The deepening virus outbreak prompted the cancellation of Champions League soccer for the first time Thursday, with the high-profile match between Manchester City and Real Madrid one of two to be postponed.
Juventus’s home match against Lyon in the last 16 – also scheduled for Tuesday – was called off, too, as the coronavirus pandemic took its toll on leagues and cup competitions around the world, from Spain to the Netherlands to the United States.
The Spanish league was brought to halt for at least the next two rounds, shortly after Real Madrid announced its players had been put in quarantine. That decision was taken because one of the club’s basketball players, who share facilities with Madrid’s soccer players, tested positive for the virus.
Hours later, UEFA said the City-Madrid game at Etihad Stadium was postponed, with no new date arranged by European soccer’s governing body. City leads 2-1 from the first leg in Madrid.
At the same time, Juventus’s match against Lyon was cancelled by UEFA after it was confirmed on Wednesday that a player from the Italian team, Daniele Rugani, tested positive for COVID-19. Lyon leads 1-0 from the first leg.
Rugani, who also plays for the Italian national team, was the first player in the country’s top soccer division to test positive for the disease. There was a second announced on Thursday – Sampdoria striker Manolo Gabbiadini.
“I’ve already received so very many messages. But I still want to reassure you that I’m fine, so don’t worry,” Gabbiadini, who was in self-isolation, wrote on Twitter.
The outbreak of the virus has led to a nationwide lockdown in Italy, where soccer and all other sports have been suspended until April 3.

Given records:
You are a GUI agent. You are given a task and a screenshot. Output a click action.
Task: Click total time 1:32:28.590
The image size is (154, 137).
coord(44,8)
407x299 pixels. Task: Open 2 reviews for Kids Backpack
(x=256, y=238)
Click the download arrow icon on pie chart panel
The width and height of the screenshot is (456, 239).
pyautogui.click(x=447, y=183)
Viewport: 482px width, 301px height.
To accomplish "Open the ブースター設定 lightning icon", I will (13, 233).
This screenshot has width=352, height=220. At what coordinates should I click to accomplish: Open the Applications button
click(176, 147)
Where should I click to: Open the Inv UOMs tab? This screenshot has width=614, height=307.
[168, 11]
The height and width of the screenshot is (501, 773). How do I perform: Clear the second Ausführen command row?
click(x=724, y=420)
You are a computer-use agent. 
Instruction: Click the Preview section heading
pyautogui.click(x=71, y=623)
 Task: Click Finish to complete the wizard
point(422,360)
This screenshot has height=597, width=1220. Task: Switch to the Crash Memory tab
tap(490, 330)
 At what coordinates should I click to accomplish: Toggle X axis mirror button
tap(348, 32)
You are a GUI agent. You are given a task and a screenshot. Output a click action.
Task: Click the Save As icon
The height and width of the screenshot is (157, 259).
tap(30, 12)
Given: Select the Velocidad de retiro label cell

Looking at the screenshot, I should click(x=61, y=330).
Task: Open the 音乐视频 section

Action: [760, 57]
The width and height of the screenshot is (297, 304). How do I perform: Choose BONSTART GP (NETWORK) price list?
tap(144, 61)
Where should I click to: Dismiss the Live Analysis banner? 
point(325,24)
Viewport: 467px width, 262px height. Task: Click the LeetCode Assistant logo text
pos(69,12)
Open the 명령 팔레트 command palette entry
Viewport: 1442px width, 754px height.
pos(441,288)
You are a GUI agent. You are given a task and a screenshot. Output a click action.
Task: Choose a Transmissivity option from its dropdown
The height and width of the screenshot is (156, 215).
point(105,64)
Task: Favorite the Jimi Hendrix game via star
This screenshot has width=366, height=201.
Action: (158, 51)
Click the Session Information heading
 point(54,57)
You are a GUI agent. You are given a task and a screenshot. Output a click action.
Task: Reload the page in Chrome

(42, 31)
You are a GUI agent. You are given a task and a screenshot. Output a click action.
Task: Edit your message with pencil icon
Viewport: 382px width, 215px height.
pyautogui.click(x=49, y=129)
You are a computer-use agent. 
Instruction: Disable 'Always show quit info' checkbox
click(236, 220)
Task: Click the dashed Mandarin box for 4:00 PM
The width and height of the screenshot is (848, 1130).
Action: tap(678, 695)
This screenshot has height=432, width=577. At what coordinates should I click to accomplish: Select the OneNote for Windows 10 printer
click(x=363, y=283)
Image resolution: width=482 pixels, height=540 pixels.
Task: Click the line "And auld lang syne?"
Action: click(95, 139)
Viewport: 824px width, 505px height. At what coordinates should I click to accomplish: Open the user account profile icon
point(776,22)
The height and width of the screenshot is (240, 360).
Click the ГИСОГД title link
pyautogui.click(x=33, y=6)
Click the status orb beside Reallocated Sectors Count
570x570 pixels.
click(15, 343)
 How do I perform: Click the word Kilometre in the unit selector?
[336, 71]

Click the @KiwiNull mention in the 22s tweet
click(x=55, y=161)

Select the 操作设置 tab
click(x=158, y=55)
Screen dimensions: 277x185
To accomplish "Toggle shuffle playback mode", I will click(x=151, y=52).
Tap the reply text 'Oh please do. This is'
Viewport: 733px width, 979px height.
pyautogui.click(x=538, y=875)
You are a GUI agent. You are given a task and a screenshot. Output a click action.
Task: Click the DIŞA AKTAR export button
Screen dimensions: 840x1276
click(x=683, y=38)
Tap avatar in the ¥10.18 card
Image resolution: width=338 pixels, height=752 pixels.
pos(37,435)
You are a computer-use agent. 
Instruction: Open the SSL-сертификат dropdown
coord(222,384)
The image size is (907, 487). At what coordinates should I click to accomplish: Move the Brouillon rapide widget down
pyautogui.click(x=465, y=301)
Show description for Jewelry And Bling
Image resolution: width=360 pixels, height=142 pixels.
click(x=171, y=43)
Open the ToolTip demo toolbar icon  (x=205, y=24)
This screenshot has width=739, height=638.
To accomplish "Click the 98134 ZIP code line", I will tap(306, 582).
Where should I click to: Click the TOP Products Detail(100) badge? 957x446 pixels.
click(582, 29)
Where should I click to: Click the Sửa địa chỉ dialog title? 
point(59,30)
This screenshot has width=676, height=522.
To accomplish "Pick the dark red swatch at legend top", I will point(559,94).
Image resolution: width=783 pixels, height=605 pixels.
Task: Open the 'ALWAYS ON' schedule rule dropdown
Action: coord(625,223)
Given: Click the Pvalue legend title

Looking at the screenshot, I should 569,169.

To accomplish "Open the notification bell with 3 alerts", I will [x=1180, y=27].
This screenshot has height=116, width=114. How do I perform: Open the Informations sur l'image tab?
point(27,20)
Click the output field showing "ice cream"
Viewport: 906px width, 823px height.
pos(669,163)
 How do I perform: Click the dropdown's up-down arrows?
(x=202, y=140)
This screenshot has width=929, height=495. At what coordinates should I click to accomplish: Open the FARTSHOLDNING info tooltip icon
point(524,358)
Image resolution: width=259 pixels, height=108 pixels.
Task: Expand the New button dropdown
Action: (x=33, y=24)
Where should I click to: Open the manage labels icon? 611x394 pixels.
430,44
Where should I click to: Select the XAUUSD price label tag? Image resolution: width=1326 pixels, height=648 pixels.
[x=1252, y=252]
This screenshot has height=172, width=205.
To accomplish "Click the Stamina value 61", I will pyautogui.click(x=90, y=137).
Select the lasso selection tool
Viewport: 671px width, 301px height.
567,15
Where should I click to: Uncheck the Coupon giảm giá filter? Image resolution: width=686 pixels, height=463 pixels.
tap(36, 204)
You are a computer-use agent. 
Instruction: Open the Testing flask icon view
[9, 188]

Actions to take:
1 > Summarize the article about the Champions League postponements in two sentences.
2 > According to the article on the Champions League postponements, which Sampdoria player was announced on Thursday as having tested positive?

Answers provided:
1 > The coronavirus outbreak led UEFA to postpone Champions League matches for the first time, calling off Manchester City against Real Madrid and Juventus against Lyon after Juventus player Daniele Rugani tested positive. The Spanish league was halted for at least two rounds after Real Madrid's players were quarantined, and in Italy, under a nationwide lockdown, all sports have been suspended until April 3.

2 > Striker Manolo Gabbiadini.